Однако у меня не было полномочий на командование, и потому меня не слушали. А вопрос встал остро. Вся наша экспедиция могла провалиться. Это случилось бы в том случае, если бы мы оставили здесь что-то из своих технологий. Но так получилось, что скутер Прсжнана, сына Матомоссэ сбили на границе двух государств, а упал он на другую сторону границы, где в настоящее время присутствуют силы третьего государства. Вы называете это государство Америкой. Тело ктарха вместе с обломками скутера ничего не смогут дать тем людям, которые его нашли. Но на Прсжнане, сыне Матомоссэ был шлем. А шлем в состоянии дать весьма большое могущество.
– Я приказывал своему шлему извлечь другие шлемы из скутеров на стоянке, и принести их мне, – вспомнил я. И он сделал это. Почему вы.
– Твой шлем был командирским. Он достался тебе от Стржана, сына Коломоссэ. И находился он в непосредственной близости от других шлемов. И потому они подчинились ему. Они были все включены в единую систему.

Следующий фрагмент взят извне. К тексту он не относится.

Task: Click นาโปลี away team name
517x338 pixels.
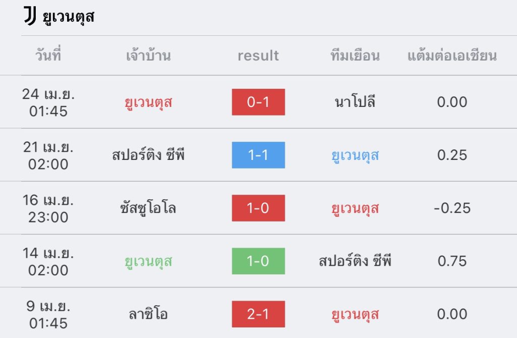Action: click(x=355, y=101)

Шлем Прсжнана, сына Матомоссэ сначала тоже был подключен к этой системе. Но с разрушением скутера связь прервалась, и он может работать только от мыслительных токов того, кто шлем наденет.

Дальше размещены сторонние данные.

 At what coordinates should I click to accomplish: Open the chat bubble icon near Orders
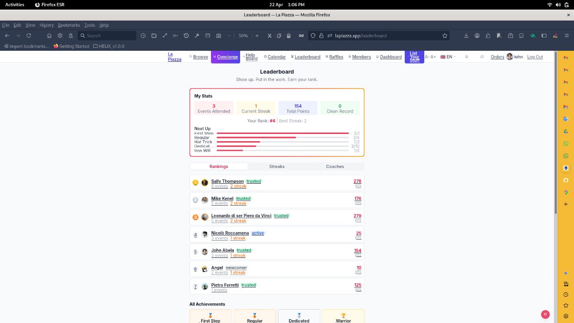[482, 56]
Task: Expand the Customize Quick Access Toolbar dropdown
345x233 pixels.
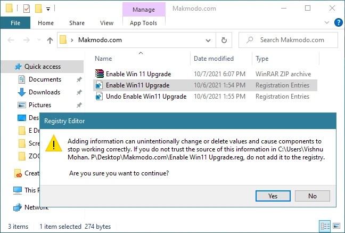Action: 48,9
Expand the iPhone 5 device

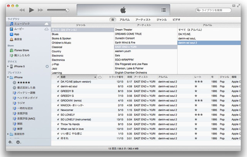click(x=8, y=66)
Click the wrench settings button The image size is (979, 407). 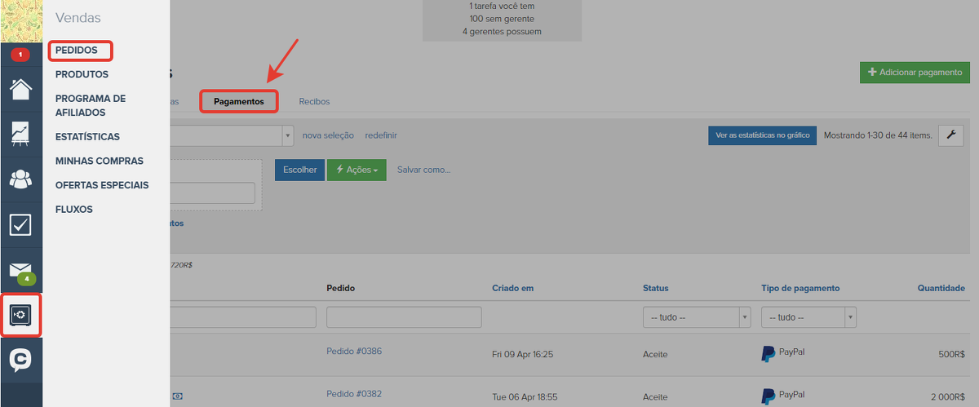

– Да, – согласился майор Медведь. – Может случиться большая беда, если шлем уйдет к американцам, и они научатся им управлять. Они сразу же размножат его.

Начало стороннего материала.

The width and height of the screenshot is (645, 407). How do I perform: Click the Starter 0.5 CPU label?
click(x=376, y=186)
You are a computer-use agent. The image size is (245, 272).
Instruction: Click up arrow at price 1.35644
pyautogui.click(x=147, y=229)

– Это невозможно, – категорично заявил ктарх. – Цивилизация людей не обладает необходимой технологией.
– Но сам-то шлем обладает. – сказал я. – Американцы догадаются попросить шлем создать еще несколько себе подобных. Это возможно?
– Это возможно. – ктарх от такого предположения даже головой поник. – Тогда вся цивилизация людей пропадет.
– Этого нельзя допустить, – мрачно решился на что-то майор Медведь, встал, и расправил плечи, словно прямо сейчас решил отправиться драться с американским горным спецназом.
Я встал рядом с майором, плечом к плечу.
– Этого нельзя допустить. – твердо повторил я слова Медведя, и тоже расправил плечи, словно перед кучей земных генералов стоял, а не перед каким-то пауком.
– Этого нельзя допустить. – встал рядом со мной старший сержант Камнеломов.
– Этого нельзя допустить.
– Этого нельзя допустить.
Офицеры группы «Зверинец» встали рядом со своим командиром, а бойцы моего взвода встали рядом со мной.
* * *
– Я рад, что мы все вместе пришли к одному и тому же мнению, – поднимаясь на все восемь своих лап, произнес ктарх. Он очень старался, как мне показалось, командовать нами. И желал показать свое высокое положение. Наверное, в своей цивилизации ктархов он и был важной фигурой. Но у нас, в нашей цивилизации, мы предпочитали сами распоряжаться, и сами делать то, что считаем необходимым. Гжнан, сын Амороссэ, как мне показалось, понимал, что не я являюсь здесь командиром, но старательно обращался ко мне, как к решающей фигуре. Чего он добивался этим? Так проявлялось его чувство благодарности за собственное спасение или же он желал поссорить меня с майором Медведем? Мне это было до конца непонятно. Но последнее у него едва ли получилось бы, поскольку я, как кадровый офицер, к субординации относился с обязательным трепетом. При необходимости я мог бы, конечно, послать куда подальше полковника любого рода войск и даже, может быть, генерала. Но не майора спецназа ГРУ, тем более, майора одной со мной бригады, человека, которого я уважал.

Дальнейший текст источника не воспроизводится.